Jackie’s estate was too small for estate taxes to
be a significant issue since it was valued
under the million dollar exemption amount for 2002.
So after we finished talking about a possible trust for
Sue’s kids, I reached for my briefcase and started to say
goodbye, but Jackie was looking at me again with determined eyes.
“So if I do
this will, how do I
know one of my crazy relatives won’t come out of the woodwork
and challenge it?”
“You don’t.”
“What?”
“We can’t stop one of your crazy relatives from
coming forward to challenge it.
What we can do
is make it difficult for them to get a court to invalidate your
will by making sure it is drafted well and has been executed
with all the appropriate formalities.”
Different
Kinds of Wills
Under North Carolina law typed wills need to be signed by
the testator (the person making the will) and attested by at
least two disinterested witnesses in front of a notary public.
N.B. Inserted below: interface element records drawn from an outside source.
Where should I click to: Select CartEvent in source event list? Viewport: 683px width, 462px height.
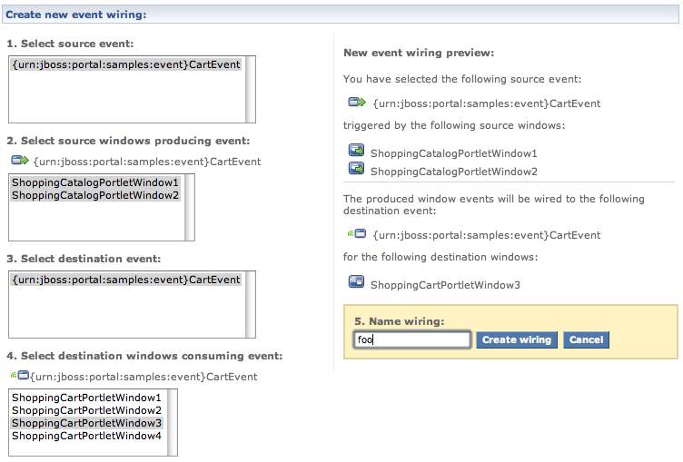126,64
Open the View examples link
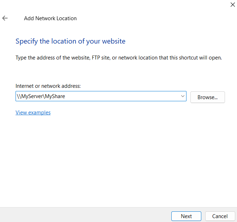237x222 pixels. [x=33, y=113]
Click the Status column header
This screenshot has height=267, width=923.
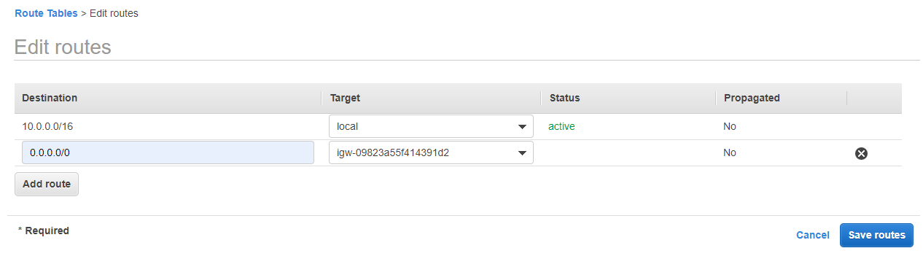click(564, 98)
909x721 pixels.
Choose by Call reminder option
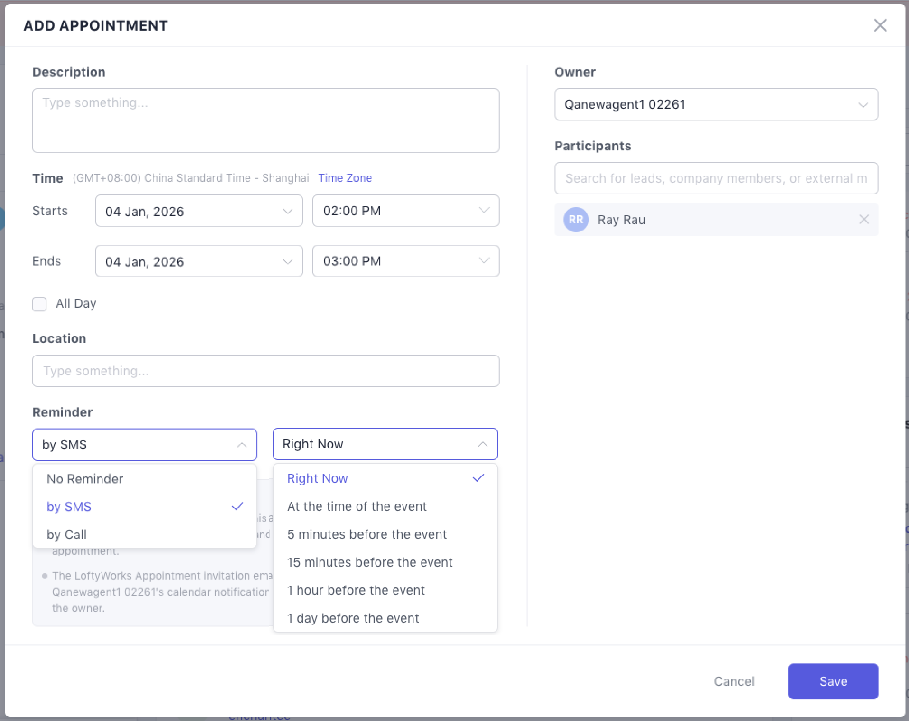click(67, 535)
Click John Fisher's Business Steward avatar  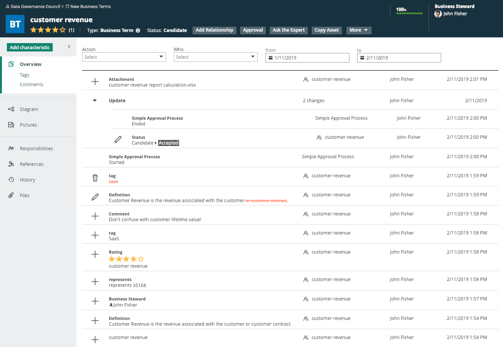coord(438,14)
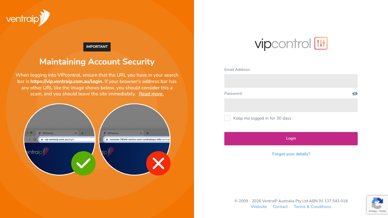Click the vipcontrol sliders icon
Screen dimensions: 388x218
click(x=321, y=43)
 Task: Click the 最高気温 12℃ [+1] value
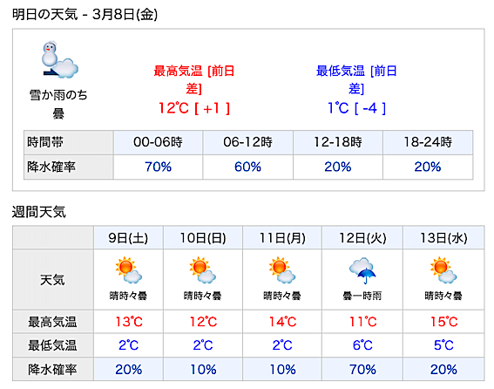point(194,108)
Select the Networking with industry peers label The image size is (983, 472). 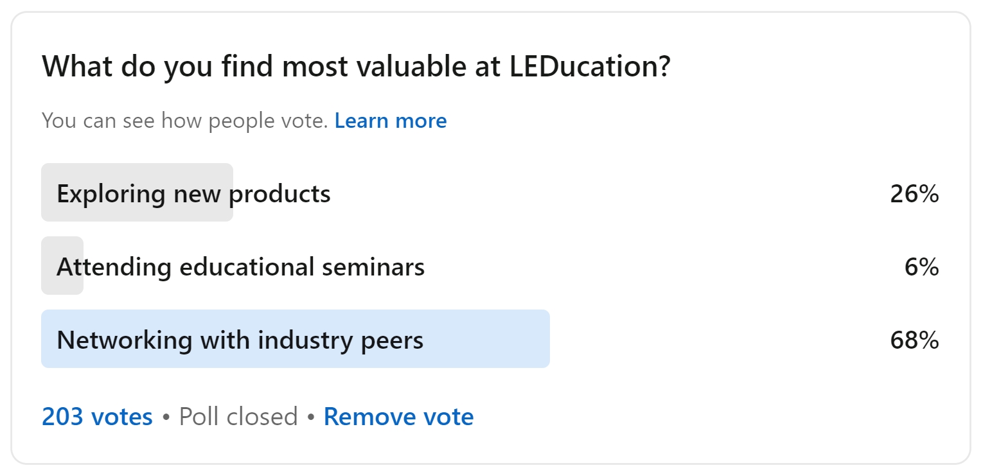(240, 340)
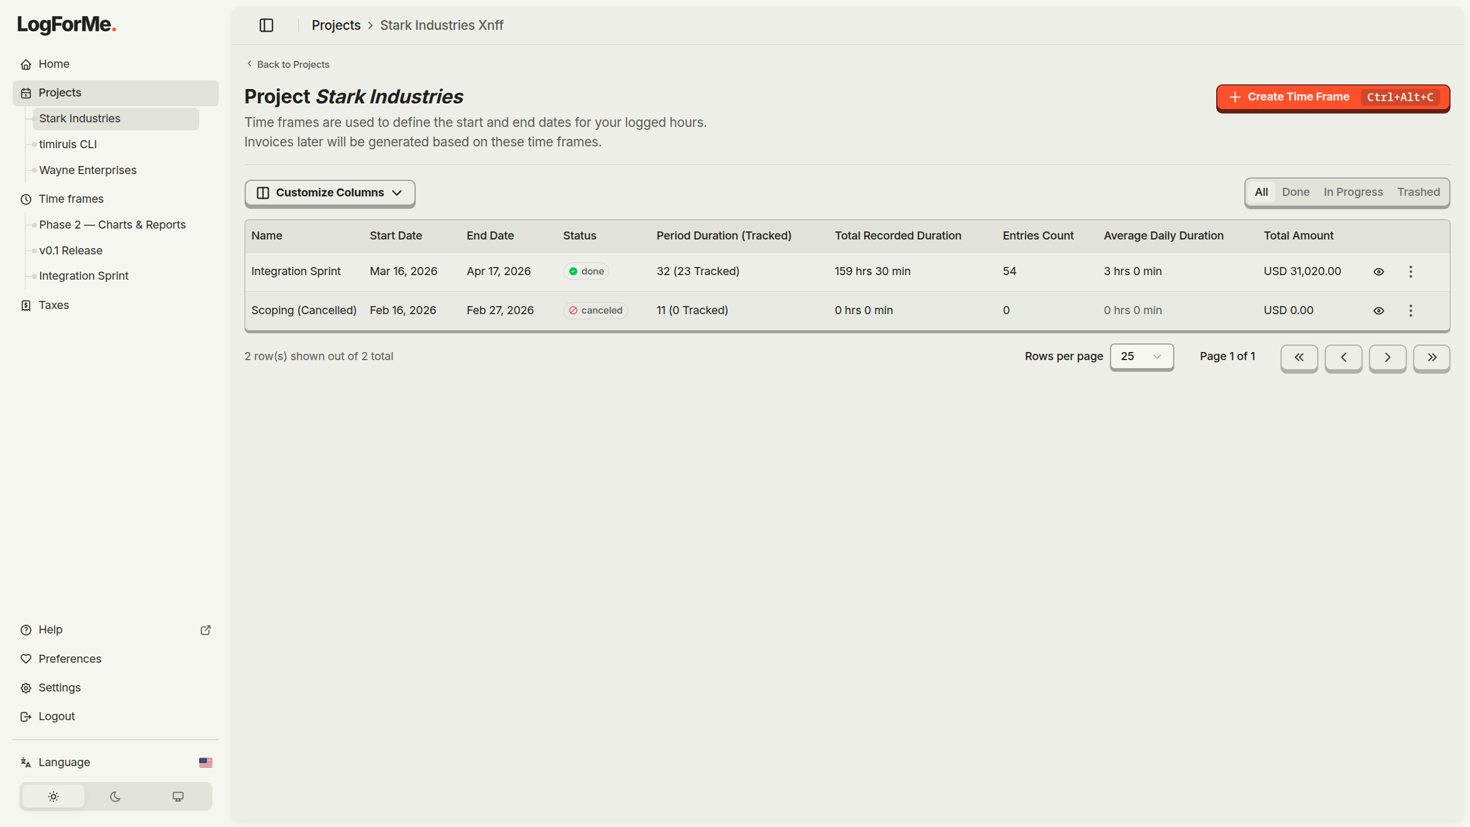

These formalities allow independent witnesses to observe that
the testator is really “of sound mind” and is not under any
duress or undue influence.
These formalities can be very important for members of
the LGBT community, where our families are sometimes inclined to
believe that we couldn’t really have intended to leave
everything to our partners.
A declaration in your will about why you desire and
intend to leave your estate to your partner or friends rather
than your family can also be useful.
If an
emergency arises and you don’t have time to do a formal
attested will, then a will written entirely in your own
handwriting, signed by you and found with your valuable papers
may be approved (probated) by the court and used to distribute
your property. No
witnesses are required. Due
to its lack of formalities, this type of will, called a
holographic will, may be more easily challenged by disgruntled
relatives. Moreover,
since holographic wills are not drafted by professionals, they
often contain ambiguous language or fail to include important
provisions (like the appointment of an executor). When that
happens the desires of the person making the will may
be lost and property distributed in a way that he or she
did not intend.
Jackie left with a list of questions for her
partner Sue and a new determination to give her family every
protection the law would allow. As I watched her go, I thought of the families left
unprotected by the tragedy of September 11th and
walked back to my office with a new determination of my own.
Note: As you read Legal Briefs, please remember that our purpose is to
provide general information about legal topics, not to give
legal advice. The
needs of any individual in any particular set of circumstances
can not be fully addressed in this forum.
Also remember that while the information we provide is
accurate at publication, laws constantly change. Always seek
competent professional advice when making legal and financial
decisions.
Note: All characters and events in this
article are fictitious and any resemblance they bear to real
people, place or events is coincidental.